Article

ADDRESS TO STUDENTS ON THE OCCASION OF OF THE OPENING OF COLLEGE SEPTEMBER 19, 1912

President Ernest Fox Nichols
Article
ADDRESS TO STUDENTS ON THE OCCASION OF OF THE OPENING OF COLLEGE SEPTEMBER 19, 1912
President Ernest Fox Nichols

On behalf of trustees and faculty, it is my pleasant privilege to welcome you here this morning at the opening exercises of a new year.

Those of you who now return to the College after the summer's vacation will notice some significant changes in the outward aspects of the campus. These changes have been undertaken and hurried through in your absence, to meet the expanding needs of the College in the more effective discharge of its duties.

The one intent of all that has been done has been to provide improved material surroundings and facilities which should make your work more efficientshould make your every effort count more toward the ends which you are here to achieve. If this intention is realized in the results of your work, the labor and money which the improvements have cost will have been worthily spent.

Those of you who enter our doors today for the first time it is a satisfaction to welcome to a home more commodious than that which earlier greeted your predecessors.

In the College all signs point to a year of large and steady accomplishment. In the realization of this, the College expects every one of its members to do his whole part ungrudgingly and with enthusiasm.

By an unusual circumstance con- nected with the present political cam- paign, public notice is just now directed to the bearing of college training upon leadership. The unusual circumstance is this: the six chief candidates for the offices of President and Vice-President of the United States are not only college graduates, but all six are at present serving upon the governing boards of colleges and universities. The three presidential and one of the vice-presidential candidates are, moreover, members of the Phi Beta Kappa. Five of these six men were graduated within the two years between 1878 and 1880, at a time when the proportion of college and noncollege men was even smaller than it is today.

It is noteworthy in passing that the contention often heard now, and as often heard forty years ago, that our colleges stifle individuality, is not proven in this case. For a wider diversity of temperament, personality, and opinion than these six men display, it would be unreasonable to ask.

The academic connection of our presidential candidates, together with much else that is happening around us, shows a steady drift of leadership into the hands of men who know—men of trained understanding and intelligence.

The larger qualities which make for leadership are self mastery, moral earnestness, force of character, self reliance, an alert intelligence and power to win the confidence of other .men.

The leader must have enthusiasm, and that of a contagious quality. His roots must go deep, shallowness of mind or heart is fatal. The man who would lead must both know men and things. He must have an overmastering object in life, and must know the way to it. He must have wide sympathies and ally himself not with men's weaknesses, but with their strength.

He must convince men that the end he seeks is something they want done, and they must believe that he knows a better way to do it than they. Sympathy, understanding, force,—the will to serve and to share—he must have. Definiteness of purpose, definiteness of knowledge and conscious power must be written large upon him, so that all may read.

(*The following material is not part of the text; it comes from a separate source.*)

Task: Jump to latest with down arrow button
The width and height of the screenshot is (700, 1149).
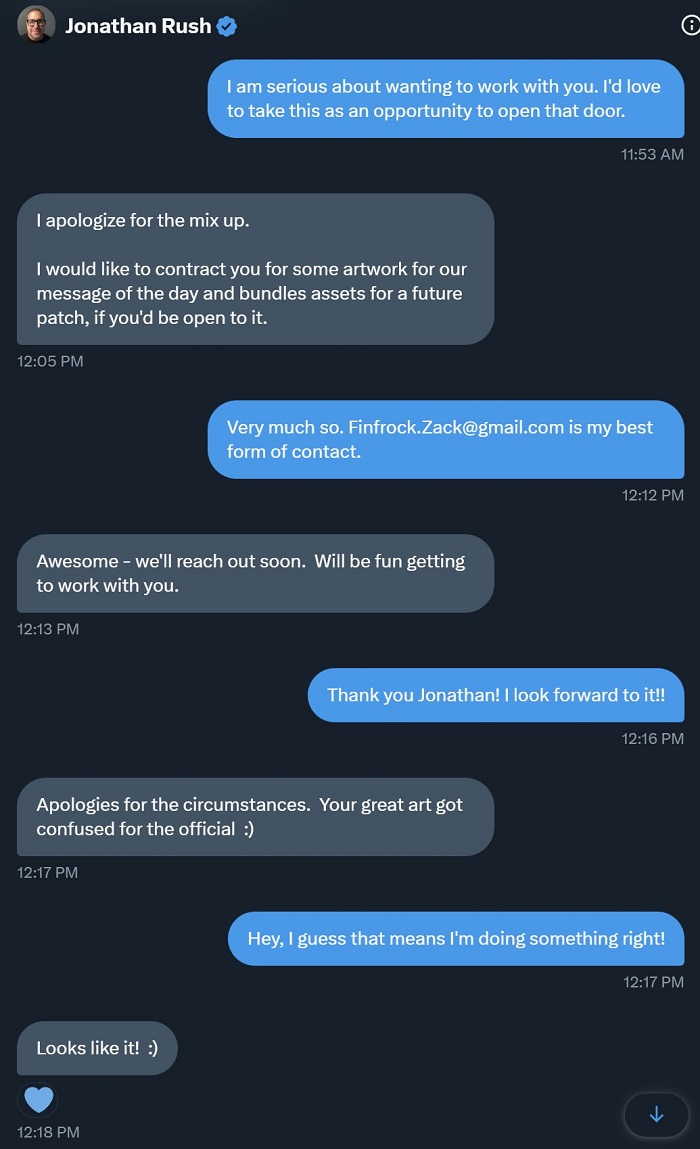Action: pyautogui.click(x=656, y=1114)

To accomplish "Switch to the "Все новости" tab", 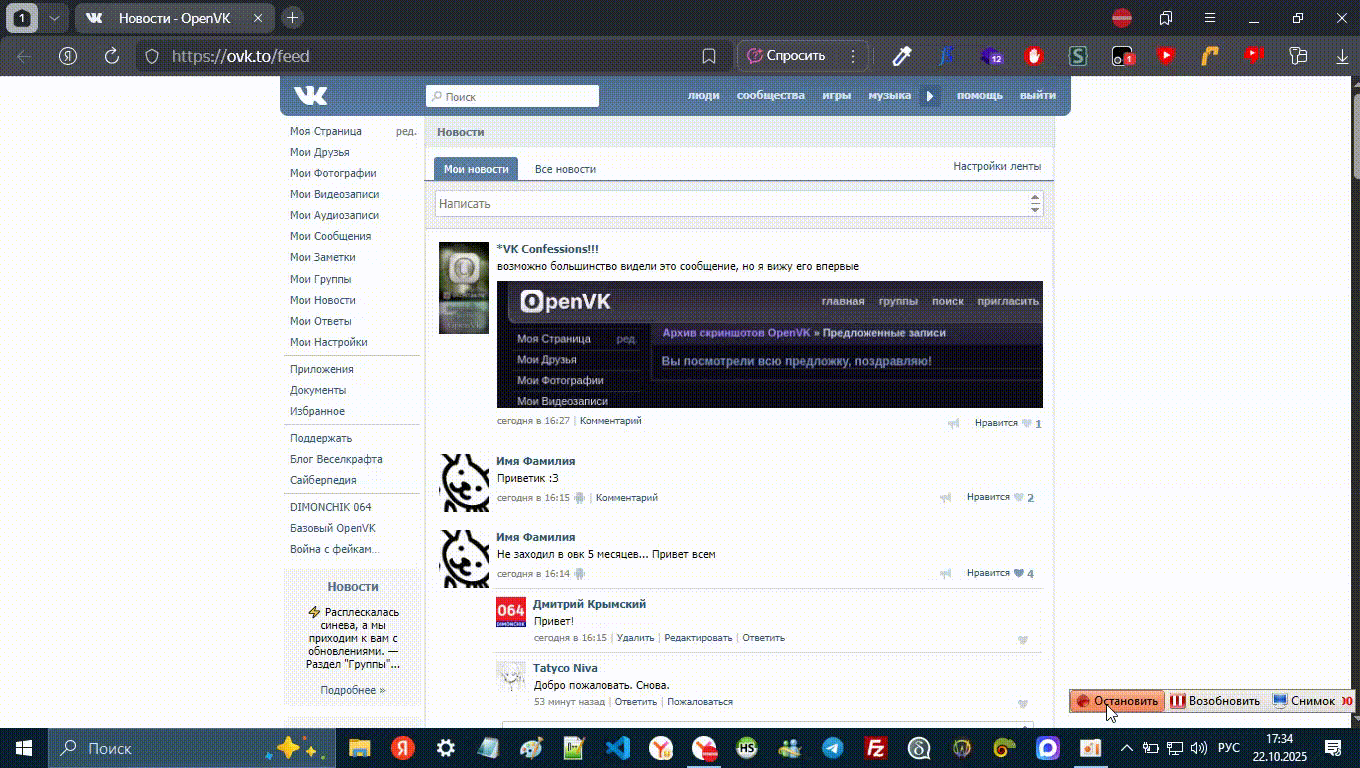I will 565,169.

The best leadership is a generous selfforgetful business. You cannot play at leadership nor act it self-consciously. To permanently succeed it must be genuine, must be your whole work, your life. The end must be everything, and the man must be ready to stand or fall by the judgment, the righteousness, the humanity of his cause.

What, then, has the college to do with all this? It has everything to do with it. Mental and moral preparation, truth and righteousness are its business. Yet college men are not all leaders. Some are incapable of even the lesser manifestations of leadership, for our colleges, like all other associations of men, draw to themselves their full share of soft material. You cannot impress enduring characters on soft material; but we have our young men of firmer, finer stuff as well,—men of power in the making. It is to these the College entrusts her future, and it is upon these she does her perfect work for leadership in the world.

From college, each takes whatever he has the capacity and the will to receive. The assimilation of truth, and the hard work necessary to a mastery of the sources of power, must ever be voluntary.

The College seeks to stimulate, to inspire, to strengthen its members, but the larger work which lies beyond the kindling you alone can do.